Problem statement: List every line in the rows below that contains the word "icon", reproducing each line in full.

Listed entries:
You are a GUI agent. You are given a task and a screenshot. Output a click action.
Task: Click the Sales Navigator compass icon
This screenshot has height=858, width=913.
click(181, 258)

...

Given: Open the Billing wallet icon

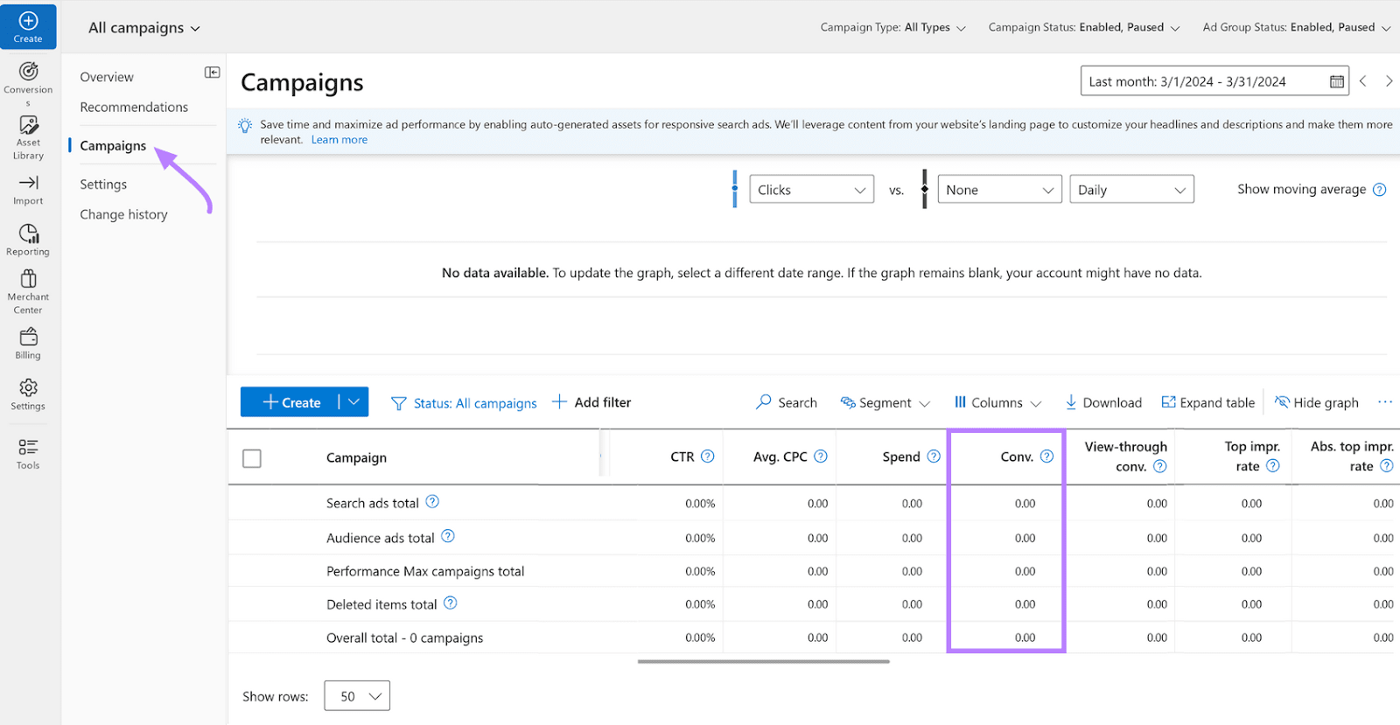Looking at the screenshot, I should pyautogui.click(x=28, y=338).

Task answer:
Task: Click the Sales Navigator compass icon
Given: Open the Billing wallet icon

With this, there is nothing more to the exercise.